82 entry daha
  • türk edebiyatında eşine az rastlanır bir hayvan karakter.

    --- spoiler ---

    derviş, acıbadem'deki köşk'ün sahibi sani bey'in atıdır ve "evin mühim şahsiyetlerinden"dir. anlatıcının büyük dayısına* göre "bu tek araba atı, attan insana doğru tekâmülün* yarı yolunda -yani bir at uzviyeti* içinde mahpus insan psikolojisiyle- kaldığı için çok mustaripti.

    insan sohbetine bayılır, insandan uzak kaldıkça mahzunlaşırdı. evin bütün işleri onun yanında görülürdü. yazın aşçı sebzeleri bahçede onun olduğu yerde ayıklar, tavukları orada yolar, bir iş için giderse bu yolunmuş tavukları ona emanet eder, evin hanımları onun yanında dikişlerini diker, misafirler orada kabul edilir, evin biricik oğlu raci, tıbbiye imtihanlarına onunla beraber çalışırdı."

    anlatıcının ise belli başlı dostuydu. akşama kadar onun yanında kalırdı. sonra yengesinin yarım baş ağrıları başladığı zaman yukarıya odalardan birine çıkar, evin o saatlerde büründüğü o garip sessizlik içinde büyük, ağır gölgeli, bazan derinliklerine karacaahmet serviliklerinden sızan akşamların tortulandığı aynalara bakarak kendisine masallar uydururdu.

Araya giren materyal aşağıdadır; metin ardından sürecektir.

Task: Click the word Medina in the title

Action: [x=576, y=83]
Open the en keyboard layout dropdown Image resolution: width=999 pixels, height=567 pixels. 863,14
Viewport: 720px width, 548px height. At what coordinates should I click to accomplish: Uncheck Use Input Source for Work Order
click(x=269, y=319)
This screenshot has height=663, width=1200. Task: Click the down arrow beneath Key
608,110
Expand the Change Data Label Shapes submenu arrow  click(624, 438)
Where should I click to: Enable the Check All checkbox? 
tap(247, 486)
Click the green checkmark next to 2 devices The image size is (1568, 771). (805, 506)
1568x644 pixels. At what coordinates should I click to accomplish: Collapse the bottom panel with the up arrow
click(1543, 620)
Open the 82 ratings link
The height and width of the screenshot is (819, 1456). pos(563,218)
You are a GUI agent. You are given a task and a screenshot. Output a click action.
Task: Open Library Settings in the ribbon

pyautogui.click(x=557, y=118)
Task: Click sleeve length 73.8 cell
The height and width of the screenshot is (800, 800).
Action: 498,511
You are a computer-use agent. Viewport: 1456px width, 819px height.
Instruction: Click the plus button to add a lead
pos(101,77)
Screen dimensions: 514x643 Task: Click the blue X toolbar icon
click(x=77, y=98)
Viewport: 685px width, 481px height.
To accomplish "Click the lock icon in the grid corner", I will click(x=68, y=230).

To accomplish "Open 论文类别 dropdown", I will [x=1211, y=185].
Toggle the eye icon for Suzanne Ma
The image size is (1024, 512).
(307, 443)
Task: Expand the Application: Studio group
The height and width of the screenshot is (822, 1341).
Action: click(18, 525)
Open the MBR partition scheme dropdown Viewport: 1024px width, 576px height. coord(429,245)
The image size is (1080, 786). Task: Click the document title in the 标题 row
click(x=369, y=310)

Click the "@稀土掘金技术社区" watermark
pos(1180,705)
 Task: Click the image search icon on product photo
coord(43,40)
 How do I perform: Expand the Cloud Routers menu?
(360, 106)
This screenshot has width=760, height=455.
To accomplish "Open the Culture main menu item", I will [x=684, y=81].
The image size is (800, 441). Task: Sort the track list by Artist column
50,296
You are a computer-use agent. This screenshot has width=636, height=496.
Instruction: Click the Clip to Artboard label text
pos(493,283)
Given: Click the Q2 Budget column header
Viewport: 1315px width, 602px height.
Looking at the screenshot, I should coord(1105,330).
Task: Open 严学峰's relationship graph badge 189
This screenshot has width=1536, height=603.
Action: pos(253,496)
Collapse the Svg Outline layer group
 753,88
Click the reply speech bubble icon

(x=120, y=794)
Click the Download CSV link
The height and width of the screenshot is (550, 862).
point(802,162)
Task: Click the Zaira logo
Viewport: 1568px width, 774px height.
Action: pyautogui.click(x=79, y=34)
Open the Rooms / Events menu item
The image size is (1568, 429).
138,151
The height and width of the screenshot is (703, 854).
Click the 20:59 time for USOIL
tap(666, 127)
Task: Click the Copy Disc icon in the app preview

    aşağıdan arasıra derviş onu hatırlar, tatlı tatlı kişner, o yukarıdan bu dostluğun hatırasıyla zengin, kendini sonu bu aynalardan birinin içinde kaybolmaya benzeyen hulyalara bırakırdı.

    1911 senelerinde, raci tıbbıye'nin dördüncü sınıf imtihanlarını verince sani bey, ona bir bisiklet satın almıştı. uzun süre bisiklete karşı kayıtsız kalan sani bey, bir gün anlatıcının babasına: "bu bisiklet denen şey mükemmel icat, hayri bey mükemmel icat! yalnız bir eksiği var, yağmurda, güneşte insan açıkta kalıyor, bir de kolları ve bacaklarıyla çok yoruluyor... bunu tadil etmek lazım!" dedi. zaten "o günden itibaren evin hayatı değişti." araba ve at mezada gönderildi; kaça satıldığını hiç öğrenemediler. "fakat ortalıktan çekildiler!" "sani bey karısına: "gelecek sene sizi kendi yaptığım bisikletle gezdireceğim. merak etmeyin." diyordu.

    herkes derviş'ten ayrıldığına mahzundu." sani bey, sözünü tutup "tekerlekleri biraz içeriye girmiş bir kupa arabası" yapmıştı ama "dört kişilik bisiklet" çok yorucuydu. bir akşam yemekte "bu yorgunluktan kurtulmak için kendi vücudumuz yerine, yani onu yormamak için öne bir at taksak nasıl olur?" teklifi karşısında herkes şaşkına dönmüştü. karısının "iyi ama, beyciğim, o zaman cânım atlı arabanın ne kabahati vardı?" sözü sani bey'in emeğinin yok sayılmasını, başarılı olmadığını sanmaları anlamına geliyordu ve bu, onu çileden çıkarıyordu. fakat karısı, sani bey'i "teskin etmek çarelerini" herkesten iyi bildiğinden ona: "bey, dedi. at için üzülüyorsan hiç merak etme. ben derviş'i sattırmadım..." dedi. sani bey, emir verdiği hâlde sattırılmadığı için "tekrar bir hayret tecrübesi geçirdi." derviş'i, köşk'ün üst katında saklamışlardı.

    anlatıcı birdenbire her şeyi anlamıştı: " bütün o komşulardan geliyor sandığı kişnemeler, evi saran gübre kokusu, akşamları onu o kadar korkutan üst katın pencerelerinden gördüğü hayalet çehre... dayısıyla da beraber hep birden yukarıya fırladıklarında derviş, onları sevinçle kabul etmişti.